Task goal →
Without changing a single word, restate the entries below.

Segment Start: Input records

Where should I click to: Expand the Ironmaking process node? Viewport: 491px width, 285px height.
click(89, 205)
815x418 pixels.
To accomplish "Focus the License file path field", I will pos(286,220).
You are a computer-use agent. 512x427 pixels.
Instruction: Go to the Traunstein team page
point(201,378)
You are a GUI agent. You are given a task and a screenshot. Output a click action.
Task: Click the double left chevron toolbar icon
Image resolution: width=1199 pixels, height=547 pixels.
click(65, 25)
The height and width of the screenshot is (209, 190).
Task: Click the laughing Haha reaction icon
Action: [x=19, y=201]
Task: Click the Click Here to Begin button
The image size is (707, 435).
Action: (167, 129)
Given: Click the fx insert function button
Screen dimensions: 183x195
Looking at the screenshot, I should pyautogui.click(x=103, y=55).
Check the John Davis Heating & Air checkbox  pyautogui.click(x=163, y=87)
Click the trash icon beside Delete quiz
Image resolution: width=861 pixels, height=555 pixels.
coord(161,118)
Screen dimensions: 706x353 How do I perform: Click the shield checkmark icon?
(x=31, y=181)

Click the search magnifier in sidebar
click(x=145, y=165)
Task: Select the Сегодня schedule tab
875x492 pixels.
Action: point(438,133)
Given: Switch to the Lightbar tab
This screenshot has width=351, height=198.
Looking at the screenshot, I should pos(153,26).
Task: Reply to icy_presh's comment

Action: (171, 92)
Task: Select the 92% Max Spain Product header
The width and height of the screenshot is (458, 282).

Segment End: Input records

Exercise response →
Where should I click to: Expand the Ironmaking process node? Viewport: 491px width, 285px height.
click(89, 205)
815x418 pixels.
To accomplish "Focus the License file path field", I will pos(286,220).
You are a computer-use agent. 512x427 pixels.
Instruction: Go to the Traunstein team page
point(201,378)
You are a GUI agent. You are given a task and a screenshot. Output a click action.
Task: Click the double left chevron toolbar icon
Image resolution: width=1199 pixels, height=547 pixels.
click(65, 25)
The height and width of the screenshot is (209, 190).
Task: Click the laughing Haha reaction icon
Action: [x=19, y=201]
Task: Click the Click Here to Begin button
The image size is (707, 435).
Action: (167, 129)
Given: Click the fx insert function button
Screen dimensions: 183x195
Looking at the screenshot, I should pyautogui.click(x=103, y=55).
Check the John Davis Heating & Air checkbox  pyautogui.click(x=163, y=87)
Click the trash icon beside Delete quiz
Image resolution: width=861 pixels, height=555 pixels.
coord(161,118)
Screen dimensions: 706x353 How do I perform: Click the shield checkmark icon?
(x=31, y=181)

Click the search magnifier in sidebar
click(x=145, y=165)
Task: Select the Сегодня schedule tab
875x492 pixels.
Action: point(438,133)
Given: Switch to the Lightbar tab
This screenshot has width=351, height=198.
Looking at the screenshot, I should pos(153,26).
Task: Reply to icy_presh's comment

Action: (171, 92)
Task: Select the 92% Max Spain Product header
The width and height of the screenshot is (458, 282).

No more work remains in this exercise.